Two months ago, when Painter Victor Atkins and his wife, Diana, moved into their rowhome rental on Hazzard Street in Kensington, they knew the neighborhood had problems: A vacant lot on the corner. Prostitution on one end of the street. Drug activity on the other end. But what struck Atkins almost immediately was the amount of trash on his new block. “It just…bothered me,” says Atkins, who has worked as a fine artist and painter for more than 40 years.
The Streets Department picks up curbside trash every Thursday in their neighborhood. Throughout the week, the litter increases. Atkins bought a trash picker and claws, and set out with Diana on a Saturday morning to clean up their side of the street. They went back the next week; and the next.
“I just felt that I had two choices: I could leave it there or pick it up,” Atkins says. “Spiritually when you have a clean street, it just makes a different atmosphere. When people take ownership of their street, others notice.
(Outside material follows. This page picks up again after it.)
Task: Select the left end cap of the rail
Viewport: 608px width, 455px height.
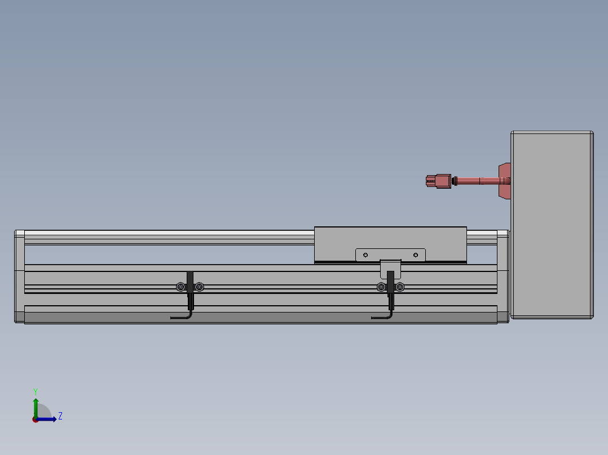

When people violate the street by dumping trash, you ask them lovingly to stop.”
The Atkins’s have hoped that their neighbors would notice and join in. It hasn’t happened yet. But a few weeks after they started, a neighbor across the street stopped Atkins and said he’d seen them cleaning up. “He said they’d do a better job on their side,” Atkins says. “He said they’d tried in the past but it just keeps coming back.”
Meanwhile, neighbors have started to shovel the snow from his front walk for him—perhaps a sign that people are starting to appreciate his weekly cleanup.
“We do it because we live here,” Atkins says. “I’m just doing what everyone should do.”